石畳の街に下駄音がカラコロと響き、僕のお腹がきゅうと鳴く。
 
「おチビのごみ拾い職人。これも捨てといて」
「はい! あの、食べ物あったら捨ててください。食べます」
 この温泉街に来て三日目の僕は、日払いの仕事をしている。ごみ拾い職人だ。
「ごみ拾い職人は串でもしゃぶってろ」  
 ごみ拾い職人の地位は低い。
 僕はしょんぼりと串焼きの串とカネット瓶を業務用の袋に詰めて、えっちな本と金ぴかのバッジを見つけて懐へ入れた。本は表紙のお姉さんが好みだったから。バッジは故郷の養母に似た絵が刻まれていたからお土産にしようと思って。養母は体調が思わしくない様子で、僕は、養母のために薬を求めてやってきた経緯がある。この温泉街の薬がよく効くらしいのだ。薬は幸い、それほど高値ではない。食費を最低限に抑えながら働けば、ひと月もあれば買えるだろう。
 
「飴でもいいですよ、落としてください。洗って舐めます」
 アピールしたら、通行人は「関わりたくない」と全身で訴えるような急ぎ足で曲がり角を曲がって行った。しばらくすると、悲鳴が聞こえた。

「人が死んでる……!」
 僕は迷ってから現場に向かった。だって、気になるじゃないか。


「私は刺していません!」 
 現場では、金魚柄の浴衣に身を包んだ黒髪のお姉さんが問い詰められていた。拾った本の美人さんに似ている。つらそうに泣いている姿を見た僕は「下卑た目で見てすみません」と謝りたくなった。
 
「近くにバッジが落ちていたのである! 六十二代目のバッジを持っているのは、あなたと彼だけである!」
「バッジはなくしたんです!」 
 ――バッジ?
「あのう、僕はよそ者なのでわからないのですが、バッジってなんですか?」
 問いかけると、警備兵は証拠品のバッジを見せてくれた。
「吾輩が教えてやろう。このバッジは『妖狐様に愛されし薬師の子孫』の証明バッジである!」
「へえ?」
「この街には『妖たぬきに騙されかけた先祖が妖狐様に救われた』という言い伝えがある! バッジには何代目の子孫か文字が刻んである! 六十二代目は二人だけだったのである!」
 この人、語尾を「ある」で締めないといけない呪いにでもかかっているんだろうか。首をかしげた僕の耳に、見物人の声が届いた。
「何食わぬ顔で屋内に戻り、パーティに参加していたんだ。連れてこられて証拠を突きつけられても否定していて……」
 お姉さんがふらりと倒れそうになる。僕は駆け寄ってお姉さんを支えた。うわ、すごく良い匂いがする――どきどきしながら、僕は拾ったバッジを見せた。
 
「そのバッジ、僕が同じのを持ってます。さっき拾いました。六十二という文字も書いてあります」
 警備兵も見物人も目を大きく見開いている。
「では、このバッジで犯人と決めつけるには早いのである!? し、失礼したのである……バッジが三つある……?」
 警備兵が頭を下げる。
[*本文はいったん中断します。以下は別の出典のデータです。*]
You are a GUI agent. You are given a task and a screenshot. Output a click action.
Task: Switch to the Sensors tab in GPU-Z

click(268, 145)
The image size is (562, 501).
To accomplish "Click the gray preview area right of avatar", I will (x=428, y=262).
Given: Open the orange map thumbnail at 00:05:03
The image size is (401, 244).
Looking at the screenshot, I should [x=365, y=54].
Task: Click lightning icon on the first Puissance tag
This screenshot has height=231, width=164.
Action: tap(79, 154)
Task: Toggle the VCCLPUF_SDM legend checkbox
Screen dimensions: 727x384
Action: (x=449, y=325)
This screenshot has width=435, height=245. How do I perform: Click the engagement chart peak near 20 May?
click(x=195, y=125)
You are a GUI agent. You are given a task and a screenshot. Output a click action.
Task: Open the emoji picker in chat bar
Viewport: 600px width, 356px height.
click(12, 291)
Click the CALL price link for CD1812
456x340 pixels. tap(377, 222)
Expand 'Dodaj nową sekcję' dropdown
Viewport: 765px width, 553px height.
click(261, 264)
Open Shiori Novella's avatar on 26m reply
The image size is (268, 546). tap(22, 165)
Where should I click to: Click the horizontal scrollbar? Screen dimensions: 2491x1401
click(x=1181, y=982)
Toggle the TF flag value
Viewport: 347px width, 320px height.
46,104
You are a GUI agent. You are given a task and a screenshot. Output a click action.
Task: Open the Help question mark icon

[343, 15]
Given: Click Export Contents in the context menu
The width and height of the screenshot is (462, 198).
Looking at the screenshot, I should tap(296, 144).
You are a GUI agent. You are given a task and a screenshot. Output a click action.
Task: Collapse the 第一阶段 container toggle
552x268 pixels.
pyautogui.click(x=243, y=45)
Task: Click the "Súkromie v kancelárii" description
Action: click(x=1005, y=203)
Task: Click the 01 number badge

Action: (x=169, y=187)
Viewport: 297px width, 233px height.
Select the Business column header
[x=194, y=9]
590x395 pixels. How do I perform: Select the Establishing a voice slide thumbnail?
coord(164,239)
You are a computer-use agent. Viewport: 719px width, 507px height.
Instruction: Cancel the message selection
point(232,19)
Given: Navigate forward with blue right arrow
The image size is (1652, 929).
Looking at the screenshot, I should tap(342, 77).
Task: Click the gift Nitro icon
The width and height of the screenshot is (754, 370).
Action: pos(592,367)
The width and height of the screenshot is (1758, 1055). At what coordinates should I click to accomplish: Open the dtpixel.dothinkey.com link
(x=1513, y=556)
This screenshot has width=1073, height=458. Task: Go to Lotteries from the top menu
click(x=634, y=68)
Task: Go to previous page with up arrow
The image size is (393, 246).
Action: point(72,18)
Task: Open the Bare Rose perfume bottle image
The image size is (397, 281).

お姉さんがすぐに犯人として捕まることはなさそうだ。よかった。
 
「ごみ拾い職人さん、ありがとうございました」
「いえ……それでは、僕は仕事に戻りますので」
 見物人が散っていく。僕もごみを拾わなきゃ。ああ――お腹が空いた。そう思った瞬間、ぐらりと視界が揺れた。
 
「あ……?」
「ごみ拾い職人さん!!」
 視界がふっと暗くなり、僕の意識は途切れた――空腹すぎて倒れてしまったのだ。
 

 次に目が覚めたとき、僕の視界には上から覗き込む姿勢のお姉さんがいた。 
「あ……、気が付かれましたか……っ? ごみ拾い職人さん?」 
「ふえ……っ?」
 
 僕は豪華なベッドに寝かされていた。清潔感たっぷりの白いシーツと掛け布に、ふかふかの枕――寝心地がとてもいい。 
「職場の方にお聞きしました。ごみ拾い職人さんは街にいらしたばかりで、苦労していらっしゃるのだとか。私の家は落ちぶれてはいますが、部屋数はございます。もしよろしければ、助けていただいたお礼をしたいです。我が家に寝泊まりされてはいかがでしょうか」
「えっ、いいんですか?」
 
 僕は、お姉さんにお世話になることにした。お金もないし、ベッドはふかふかで、お姉さんは美人だ。迷いはなかった。